左边的结构是原始的RFB,右边的结构相比RFB把3×3的conv变成了两个1×3和3×1的分支,一是减少了参数量,二是增加了更小的感受野,这样也是在模拟人类视觉系统,捕捉更小的感受野。
网络结构
整体网络结构如下所示,很好理解。
前面就是vgg19,然后从中间的层分出6个预测分支,比较好理解没啥记的。
代码复现
import torch
import torch.nn as nn
import torch.nn.functional as F
from torchsummary import summary
class RFBModule(nn.Module):
def __init__(self,out,stride = 1):
super(RFBModule,self).__init__()
self.s1 = nn.Sequential(
nn.Conv2d(out,out,kernel_size = 1),
nn.Conv2d(out,out,kernel_size=3,dilation = 1,padding = 1,stride = stride)
)
self.s2 = nn.Sequential(
nn.Conv2d(out,out,kernel_size =1),
nn.Conv2d(out,out,kernel_size=3,padding = 1),
nn.Conv2d(out,out,kernel_size=3,dilation = 3,padding = 3,stride = stride)
)
self.s3 = nn.Sequential(
nn.Conv2d(out,out,kernel_size =1),
nn.Conv2d(out,out,kernel_size = 5,padding =2),
nn.Conv2d(out,out,kernel_size=3,dilation=5,padding = 5,stride = stride)
)
self.shortcut = nn.Conv2d(out,out,kernel_size = 1,stride = stride)

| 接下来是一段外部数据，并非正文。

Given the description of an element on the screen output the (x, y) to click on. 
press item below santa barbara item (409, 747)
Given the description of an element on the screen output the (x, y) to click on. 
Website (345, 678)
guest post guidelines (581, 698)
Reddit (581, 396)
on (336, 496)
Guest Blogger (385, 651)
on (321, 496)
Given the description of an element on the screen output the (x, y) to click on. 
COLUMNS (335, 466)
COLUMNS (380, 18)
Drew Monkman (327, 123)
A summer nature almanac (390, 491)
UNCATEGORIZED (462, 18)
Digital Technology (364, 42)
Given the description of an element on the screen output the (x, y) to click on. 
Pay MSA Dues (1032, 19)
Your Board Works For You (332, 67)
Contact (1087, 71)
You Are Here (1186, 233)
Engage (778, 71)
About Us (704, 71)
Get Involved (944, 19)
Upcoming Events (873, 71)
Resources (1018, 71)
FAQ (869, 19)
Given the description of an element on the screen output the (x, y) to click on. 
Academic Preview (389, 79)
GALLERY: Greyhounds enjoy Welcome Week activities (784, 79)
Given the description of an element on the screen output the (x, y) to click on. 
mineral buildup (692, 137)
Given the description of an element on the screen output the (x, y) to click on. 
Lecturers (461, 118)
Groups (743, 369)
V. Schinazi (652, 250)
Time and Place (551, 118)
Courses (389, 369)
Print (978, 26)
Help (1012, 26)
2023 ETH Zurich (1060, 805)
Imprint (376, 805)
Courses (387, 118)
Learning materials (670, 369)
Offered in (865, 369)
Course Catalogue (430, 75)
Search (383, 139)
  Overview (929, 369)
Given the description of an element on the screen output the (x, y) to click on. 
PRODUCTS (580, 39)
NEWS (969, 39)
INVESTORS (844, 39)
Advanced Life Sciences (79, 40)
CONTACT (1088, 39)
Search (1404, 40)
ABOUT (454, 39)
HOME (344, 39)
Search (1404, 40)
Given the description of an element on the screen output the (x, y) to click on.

self.conv1x1 = nn.Conv2d(out*3,out,kernel_size =1)
def forward(self,x):
s1 = self.s1(x)
s2 = self.s2(x)
s3 = self.s3(x)
#print(s1.size(),s2.size(),s3.size())
mix = torch.cat([s1,s2,s3],dim = 1)
mix = self.conv1x1(mix)
shortcut = self.shortcut(x)
return mix + shortcut
class RFBsModule(nn.Module):
def __init__(self,out,stride = 1):
super(RFBsModule,self).__init__()
self.s1 = nn.Sequential(
nn.Conv2d(out,out,kernel_size = 1),
nn.Conv2d(out,out,kernel_size=3,dilation = 1,padding = 1,stride = stride)
)
self.s2 = nn.Sequential(
nn.Conv2d(out,out,kernel_size =1),
nn.Conv2d(out,out,kernel_size=(1,3),padding = (0,1)),
nn.Conv2d(out,out,kernel_size=3,dilation = 3,padding = 3,stride = stride)
)
self.s3 = nn.Sequential(
nn.Conv2d(out,out,kernel_size =1),
nn.Conv2d(out,out,kernel_size = (3,1),padding =(1,0)),
nn.Conv2d(out,out,kernel_size=3,dilation=3,padding = 3,stride = stride)
)
self.s4 = nn.Sequential(
nn.Conv2d(out,out,kernel_size =1),
nn.Conv2d(out,out,kernel_size=3),
nn.Conv2d(out,out,kernel_size = 3,dilation = 5,stride = stride,padding = 6)
)
self.shortcut = nn.Conv2d(out,out,kernel_size = 1,stride = stride)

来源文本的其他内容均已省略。